§ **AIM**
Update the data so that every "Select" becomes "Choose", and change nothing else. Reproduce all of the data in your answer, but leave the pictures out.

§ **DATASET**
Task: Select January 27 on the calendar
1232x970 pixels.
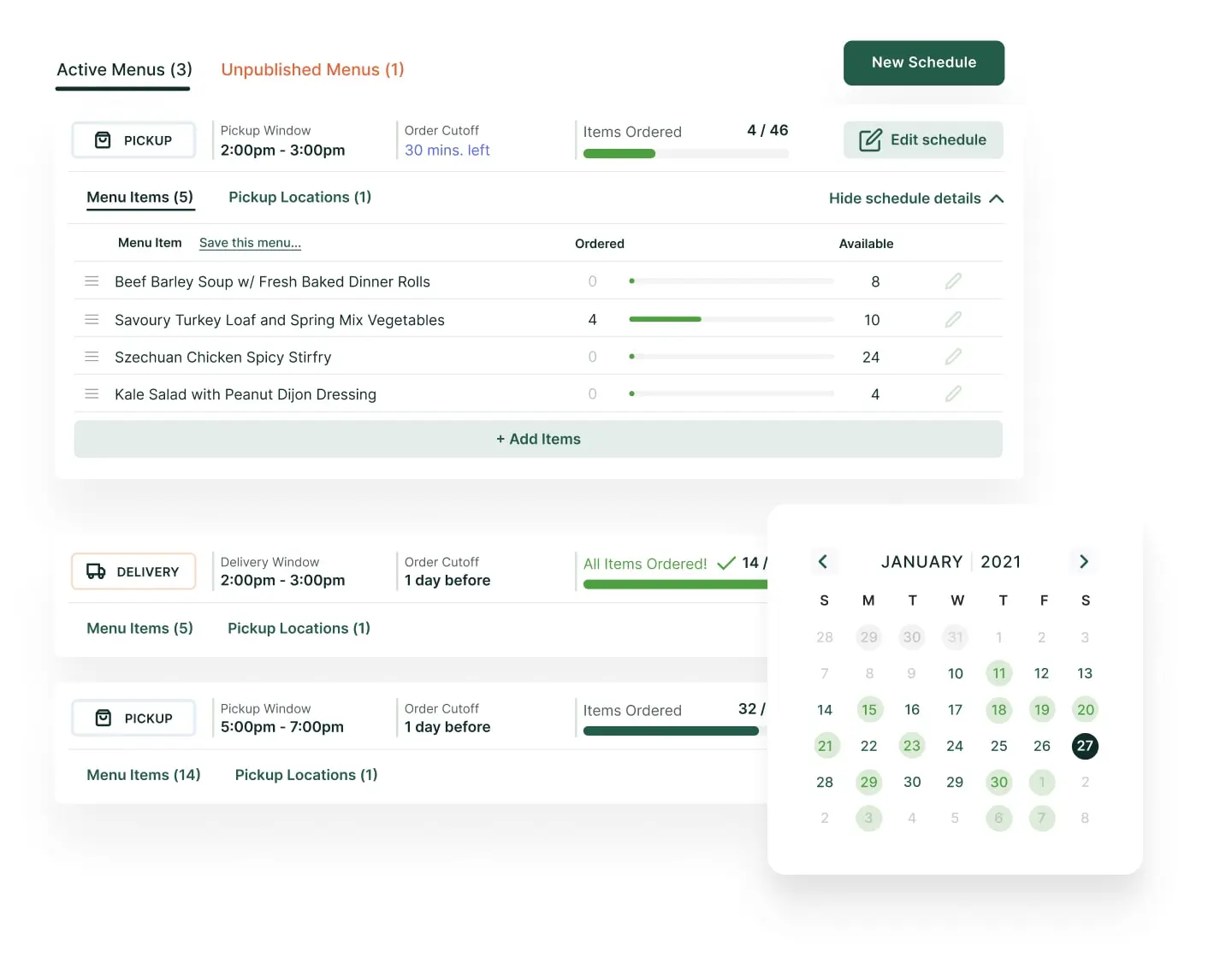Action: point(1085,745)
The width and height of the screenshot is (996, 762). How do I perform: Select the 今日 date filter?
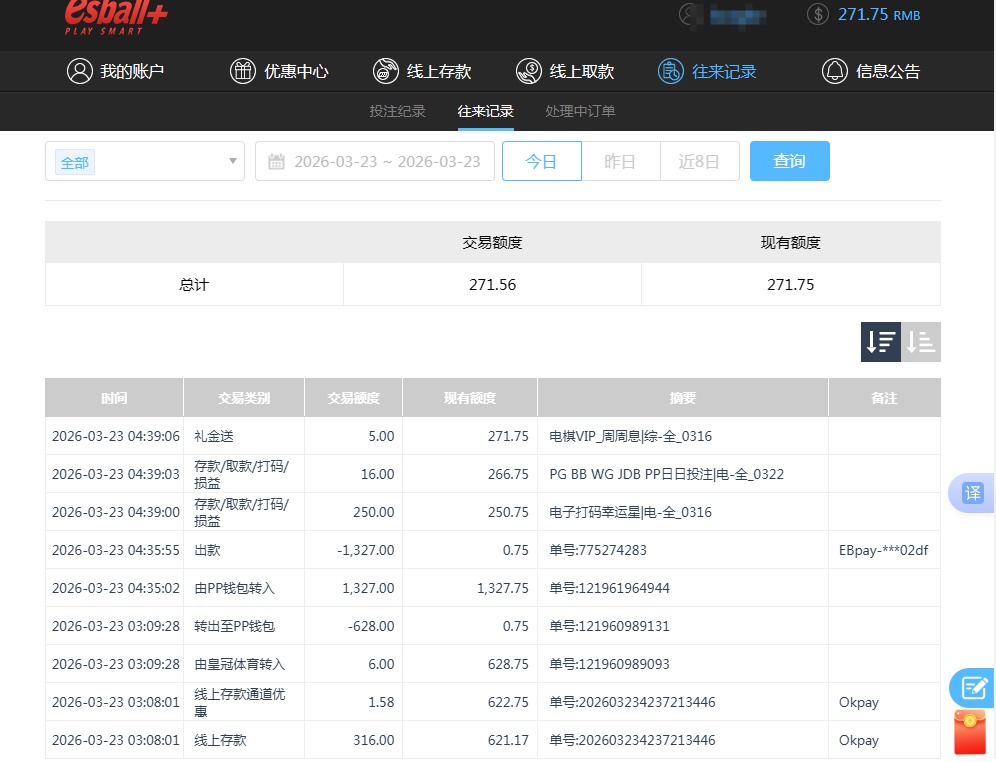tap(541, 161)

§ **THE COMPLETED TASK**
Task: Choose January 27 on the calendar
1232x970 pixels.
Action: point(1085,745)
The width and height of the screenshot is (996, 762). How do I perform: Choose the 今日 date filter?
tap(541, 161)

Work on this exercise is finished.